▶ [DATA RECORDS]
.....

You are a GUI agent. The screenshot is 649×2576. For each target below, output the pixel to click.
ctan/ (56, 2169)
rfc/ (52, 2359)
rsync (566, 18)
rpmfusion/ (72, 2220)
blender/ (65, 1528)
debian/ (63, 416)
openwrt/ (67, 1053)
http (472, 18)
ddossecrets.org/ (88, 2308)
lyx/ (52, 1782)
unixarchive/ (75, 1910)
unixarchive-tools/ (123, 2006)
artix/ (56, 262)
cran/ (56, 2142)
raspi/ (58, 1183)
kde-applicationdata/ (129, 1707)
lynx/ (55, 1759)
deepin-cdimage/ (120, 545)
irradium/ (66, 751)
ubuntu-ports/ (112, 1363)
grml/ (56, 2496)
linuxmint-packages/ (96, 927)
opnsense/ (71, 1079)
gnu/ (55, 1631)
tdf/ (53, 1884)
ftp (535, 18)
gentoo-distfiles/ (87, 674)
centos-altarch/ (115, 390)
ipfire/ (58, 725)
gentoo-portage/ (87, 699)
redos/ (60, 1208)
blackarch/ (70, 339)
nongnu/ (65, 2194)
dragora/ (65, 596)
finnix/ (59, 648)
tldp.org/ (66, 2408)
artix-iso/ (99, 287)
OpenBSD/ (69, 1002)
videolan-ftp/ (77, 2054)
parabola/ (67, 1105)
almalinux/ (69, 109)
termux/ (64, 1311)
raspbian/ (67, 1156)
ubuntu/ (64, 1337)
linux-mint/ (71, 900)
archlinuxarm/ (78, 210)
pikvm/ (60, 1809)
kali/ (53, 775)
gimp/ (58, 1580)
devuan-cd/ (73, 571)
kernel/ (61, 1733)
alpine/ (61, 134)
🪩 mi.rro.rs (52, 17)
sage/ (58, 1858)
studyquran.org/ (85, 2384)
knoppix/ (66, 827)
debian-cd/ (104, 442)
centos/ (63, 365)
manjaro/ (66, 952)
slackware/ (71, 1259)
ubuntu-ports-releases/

.....

▶ [WORK REQUEST] Up to and including the line with "irradium/ (66, 751)", repeat the entries exactly, beginning at their first line.

▶ [SOLVED EXERCISE]
You are a GUI agent. The screenshot is 649×2576. For each target below, output the pixel to click.
ctan/ (56, 2169)
rfc/ (52, 2359)
rsync (566, 18)
rpmfusion/ (72, 2220)
blender/ (65, 1528)
debian/ (63, 416)
openwrt/ (67, 1053)
http (472, 18)
ddossecrets.org/ (88, 2308)
lyx/ (52, 1782)
unixarchive/ (75, 1910)
unixarchive-tools/ (123, 2006)
artix/ (56, 262)
cran/ (56, 2142)
raspi/ (58, 1183)
kde-applicationdata/ (129, 1707)
lynx/ (55, 1759)
deepin-cdimage/ (120, 545)
irradium/ (66, 751)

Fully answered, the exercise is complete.